-- DIRECTIVE --
Reproduce verbatim the lines of the records from the line containing "You are a GUI" through the last line of the records, including both.

──────

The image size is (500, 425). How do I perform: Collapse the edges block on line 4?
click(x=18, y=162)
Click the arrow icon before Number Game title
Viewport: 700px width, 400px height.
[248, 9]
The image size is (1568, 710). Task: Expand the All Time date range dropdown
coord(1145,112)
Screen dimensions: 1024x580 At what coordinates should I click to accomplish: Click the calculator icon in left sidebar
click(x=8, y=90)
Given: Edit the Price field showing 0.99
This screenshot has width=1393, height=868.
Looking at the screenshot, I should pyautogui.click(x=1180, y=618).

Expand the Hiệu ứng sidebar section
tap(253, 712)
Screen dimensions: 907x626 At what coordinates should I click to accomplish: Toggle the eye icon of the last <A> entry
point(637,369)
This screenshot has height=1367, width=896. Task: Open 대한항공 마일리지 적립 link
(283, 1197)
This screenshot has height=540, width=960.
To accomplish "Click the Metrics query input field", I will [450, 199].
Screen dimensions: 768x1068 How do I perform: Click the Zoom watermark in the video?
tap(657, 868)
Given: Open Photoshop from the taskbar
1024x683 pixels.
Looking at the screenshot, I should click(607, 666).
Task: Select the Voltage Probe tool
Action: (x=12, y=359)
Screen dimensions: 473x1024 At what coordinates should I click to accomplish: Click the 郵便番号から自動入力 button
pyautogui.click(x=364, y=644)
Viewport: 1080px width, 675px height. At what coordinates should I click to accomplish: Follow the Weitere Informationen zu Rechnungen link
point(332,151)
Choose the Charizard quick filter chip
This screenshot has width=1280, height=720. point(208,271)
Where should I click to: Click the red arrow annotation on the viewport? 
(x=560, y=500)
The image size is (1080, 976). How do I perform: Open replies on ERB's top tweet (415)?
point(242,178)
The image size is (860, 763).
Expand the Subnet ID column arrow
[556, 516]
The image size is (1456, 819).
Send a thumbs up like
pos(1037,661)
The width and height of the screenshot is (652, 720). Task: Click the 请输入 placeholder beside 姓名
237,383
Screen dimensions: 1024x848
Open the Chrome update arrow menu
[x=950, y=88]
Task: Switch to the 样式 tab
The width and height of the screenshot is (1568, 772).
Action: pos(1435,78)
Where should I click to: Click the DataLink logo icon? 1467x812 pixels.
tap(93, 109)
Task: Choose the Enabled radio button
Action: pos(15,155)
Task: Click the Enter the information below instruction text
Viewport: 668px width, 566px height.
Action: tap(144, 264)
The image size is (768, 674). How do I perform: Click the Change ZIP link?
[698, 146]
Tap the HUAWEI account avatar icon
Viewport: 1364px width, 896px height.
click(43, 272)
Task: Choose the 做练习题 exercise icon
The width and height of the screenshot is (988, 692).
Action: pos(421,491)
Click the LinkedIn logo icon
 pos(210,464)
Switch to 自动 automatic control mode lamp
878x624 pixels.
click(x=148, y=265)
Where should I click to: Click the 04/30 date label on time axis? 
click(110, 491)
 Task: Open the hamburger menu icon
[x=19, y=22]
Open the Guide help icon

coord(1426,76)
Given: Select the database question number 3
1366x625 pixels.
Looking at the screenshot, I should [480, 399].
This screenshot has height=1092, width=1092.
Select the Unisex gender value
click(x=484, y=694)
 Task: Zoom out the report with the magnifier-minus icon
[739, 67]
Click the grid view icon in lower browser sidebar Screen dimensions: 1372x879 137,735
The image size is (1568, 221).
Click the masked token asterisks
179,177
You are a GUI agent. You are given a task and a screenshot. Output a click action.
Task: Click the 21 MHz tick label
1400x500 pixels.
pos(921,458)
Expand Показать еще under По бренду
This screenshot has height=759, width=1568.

──────

-- TASK OUTPUT --
You are a GUI agent. You are given a task and a screenshot. Output a click action.
Task: Click the 21 MHz tick label
1400x500 pixels.
pos(921,458)
Expand Показать еще under По бренду
This screenshot has height=759, width=1568.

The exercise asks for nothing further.